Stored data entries
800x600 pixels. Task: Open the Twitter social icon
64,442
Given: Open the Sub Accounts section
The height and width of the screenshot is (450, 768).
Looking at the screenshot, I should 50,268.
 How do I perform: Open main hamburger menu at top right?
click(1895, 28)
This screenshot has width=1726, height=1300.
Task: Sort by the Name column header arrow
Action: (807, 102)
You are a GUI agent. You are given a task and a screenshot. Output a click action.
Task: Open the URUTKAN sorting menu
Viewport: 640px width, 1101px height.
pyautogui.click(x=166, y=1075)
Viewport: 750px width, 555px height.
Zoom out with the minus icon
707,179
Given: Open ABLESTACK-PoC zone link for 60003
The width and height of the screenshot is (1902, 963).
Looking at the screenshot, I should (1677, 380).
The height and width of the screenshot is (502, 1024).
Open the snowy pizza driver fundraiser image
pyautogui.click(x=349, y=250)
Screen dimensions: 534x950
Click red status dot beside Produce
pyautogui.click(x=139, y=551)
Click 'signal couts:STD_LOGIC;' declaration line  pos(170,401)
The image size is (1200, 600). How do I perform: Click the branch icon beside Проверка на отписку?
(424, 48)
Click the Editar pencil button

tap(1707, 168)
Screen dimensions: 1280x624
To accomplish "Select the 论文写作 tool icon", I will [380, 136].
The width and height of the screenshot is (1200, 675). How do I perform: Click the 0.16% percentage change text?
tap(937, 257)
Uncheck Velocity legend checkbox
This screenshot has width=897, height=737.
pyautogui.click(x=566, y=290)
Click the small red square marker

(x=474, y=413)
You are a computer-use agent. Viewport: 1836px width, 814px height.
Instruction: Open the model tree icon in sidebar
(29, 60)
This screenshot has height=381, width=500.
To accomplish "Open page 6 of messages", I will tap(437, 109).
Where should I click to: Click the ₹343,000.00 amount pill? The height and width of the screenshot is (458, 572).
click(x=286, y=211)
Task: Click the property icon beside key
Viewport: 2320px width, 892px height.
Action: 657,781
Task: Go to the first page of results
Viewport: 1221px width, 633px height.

• **EXERCISE OBJECTIVE**:
Every record listed above needs to be written out again exactly.

• **OUTPUT FOR THIS EXERCISE**:
800x600 pixels. Task: Open the Twitter social icon
64,442
Given: Open the Sub Accounts section
The height and width of the screenshot is (450, 768).
Looking at the screenshot, I should 50,268.
 How do I perform: Open main hamburger menu at top right?
click(1895, 28)
This screenshot has width=1726, height=1300.
Task: Sort by the Name column header arrow
Action: (807, 102)
You are a GUI agent. You are given a task and a screenshot. Output a click action.
Task: Open the URUTKAN sorting menu
Viewport: 640px width, 1101px height.
pyautogui.click(x=166, y=1075)
Viewport: 750px width, 555px height.
Zoom out with the minus icon
707,179
Given: Open ABLESTACK-PoC zone link for 60003
The width and height of the screenshot is (1902, 963).
Looking at the screenshot, I should (1677, 380).
The height and width of the screenshot is (502, 1024).
Open the snowy pizza driver fundraiser image
pyautogui.click(x=349, y=250)
Screen dimensions: 534x950
Click red status dot beside Produce
pyautogui.click(x=139, y=551)
Click 'signal couts:STD_LOGIC;' declaration line  pos(170,401)
The image size is (1200, 600). How do I perform: Click the branch icon beside Проверка на отписку?
(424, 48)
Click the Editar pencil button

tap(1707, 168)
Screen dimensions: 1280x624
To accomplish "Select the 论文写作 tool icon", I will [380, 136].
The width and height of the screenshot is (1200, 675). How do I perform: Click the 0.16% percentage change text?
tap(937, 257)
Uncheck Velocity legend checkbox
This screenshot has width=897, height=737.
pyautogui.click(x=566, y=290)
Click the small red square marker

(x=474, y=413)
You are a computer-use agent. Viewport: 1836px width, 814px height.
Instruction: Open the model tree icon in sidebar
(29, 60)
This screenshot has height=381, width=500.
To accomplish "Open page 6 of messages", I will tap(437, 109).
Where should I click to: Click the ₹343,000.00 amount pill? The height and width of the screenshot is (458, 572).
click(x=286, y=211)
Task: Click the property icon beside key
Viewport: 2320px width, 892px height.
Action: 657,781
Task: Go to the first page of results
Viewport: 1221px width, 633px height.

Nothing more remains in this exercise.